Instead, Gen Z sees passion projects as a way to get what the 9-to-5 can’t. And having that side hustle, passion project, or personal brand (sometimes all rolled into one), they’re relying more on patching together a portfolio of jobs that ultimately allows them more flexibility and ultimately more purpose. If you’re stuck grinding in an uncertain economy, you might as well try to enjoy it, right?

So, this only means that the personal brand isn’t going anywhere. It’s here to stay. But the more stuff there is online, the harder it is to break through. The mom-and-pop shops may be dying out, but the solopreneurs and influencers are just getting started.

When we go from being a person to being a brand, everything becomes a business opportunity.

Making friends that want to have those deep conversations about life, the universe and everything else (the answer to which is always 42) that crack you open from the inside have been hard to find as a millennial. 

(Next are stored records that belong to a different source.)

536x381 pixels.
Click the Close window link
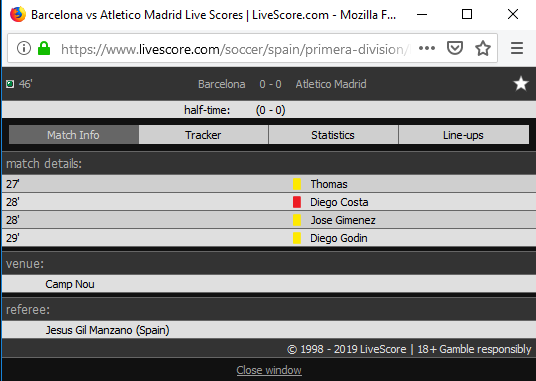click(269, 370)
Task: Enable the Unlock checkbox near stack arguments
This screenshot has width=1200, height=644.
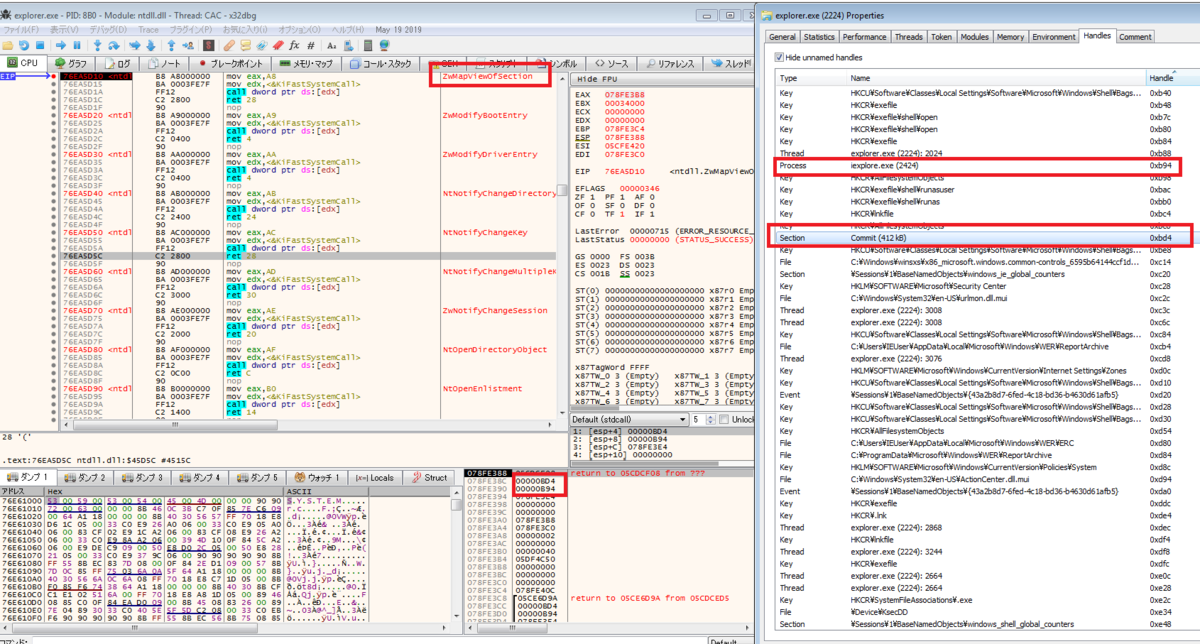Action: 724,419
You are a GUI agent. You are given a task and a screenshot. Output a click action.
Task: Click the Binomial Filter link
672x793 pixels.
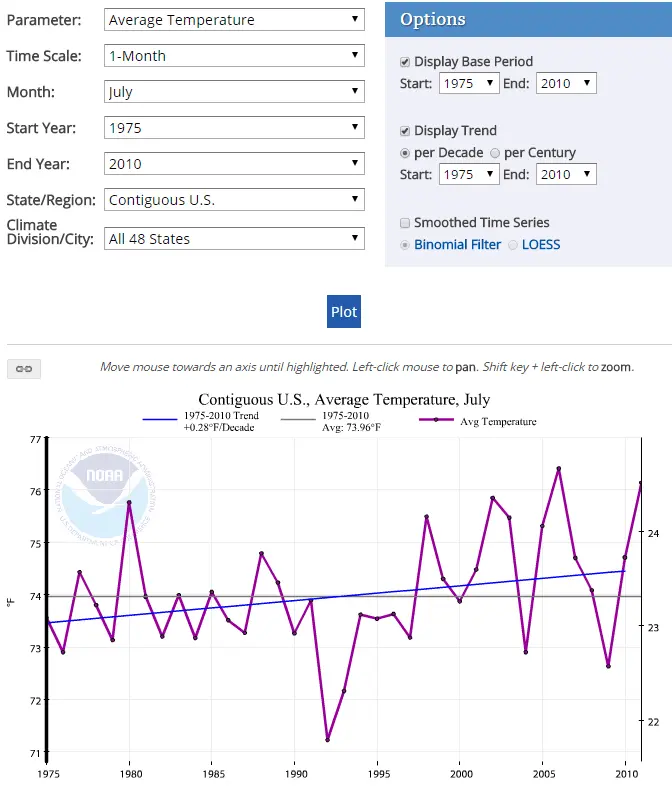coord(457,245)
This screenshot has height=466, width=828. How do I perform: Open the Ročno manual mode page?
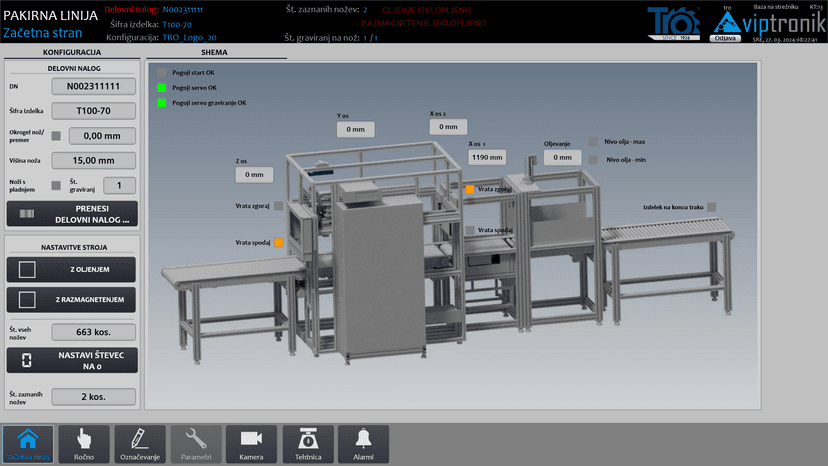point(84,443)
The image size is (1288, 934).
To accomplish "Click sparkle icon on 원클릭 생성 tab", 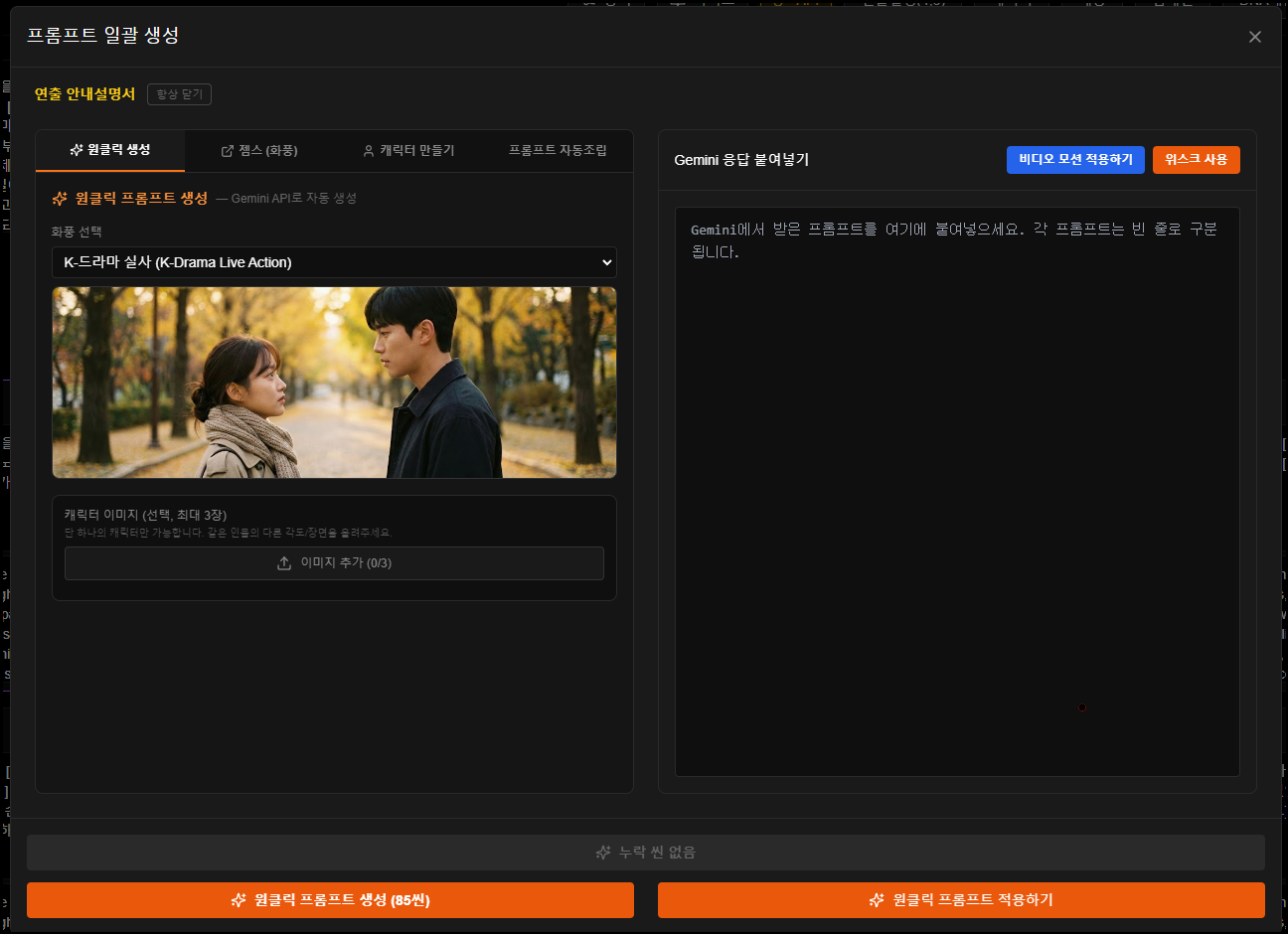I will pos(77,150).
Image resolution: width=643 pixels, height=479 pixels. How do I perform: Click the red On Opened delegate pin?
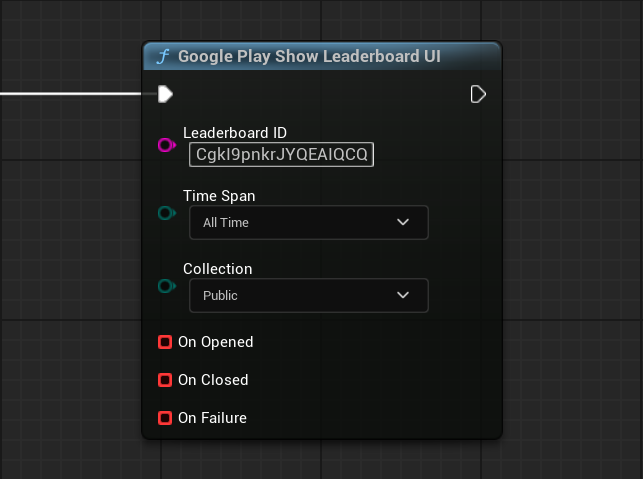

I’ve mentored other writers and seen them soar in their own craft. I’ve also had wonderful mentors, but I’ve yet to meet a true peer who could also become a friend. Not an acquaintance that demands I show up with small talk at the ready, but a friend who likes to talk and share and just think about the world together. Over snacks and bevvies, or during a long, meandering walk.

It’s wonderful how being online has given me opportunities to meet people I’d never meet otherwise, but it also means people aren’t grounded to me in the same way as if we met in person. It feels like when I cease to be a good business opportunity, the relationship wanes.

I’m only three ghosty dots on a screen and, as such, easily forgettable.

But the harder we dig into our respective echo chambers, the more disconnected from authentic, long-term connections we become. 

I just want to belong somewhere, have a community. I’ve spent most of my life feeling like I’m looking at other people and relationships from the outside in. My autism gives me super-strength pattern recognition, which makes socialising challenging when it fails to evolve into anything more meaningful than posturing and starting conversations for social clout.

And I’d love to connect to people who don’t disappear when the novelty wears off, brave souls who are out here searching for more meaningful connection. But I don’t know if that’s going to happen. Because as the job market fragments, so does attention. 

And rather than pulling together as a community to deal with the big challenges, we’re digging into our individual, aggressively tailored digital fox holes that only bring us closer to a Matrix-like condition than ever before, finding connection only through the filter of the brand content other people create, rather than raw, unadulterated in-person reactions.

I don’t have an answer for this, other than to find joy where you can. Touch grass and be grateful for the little things in life. If you can do that, you’re well on your way to seeing the glass as half-full. Or, do what I do, escape into fantasy.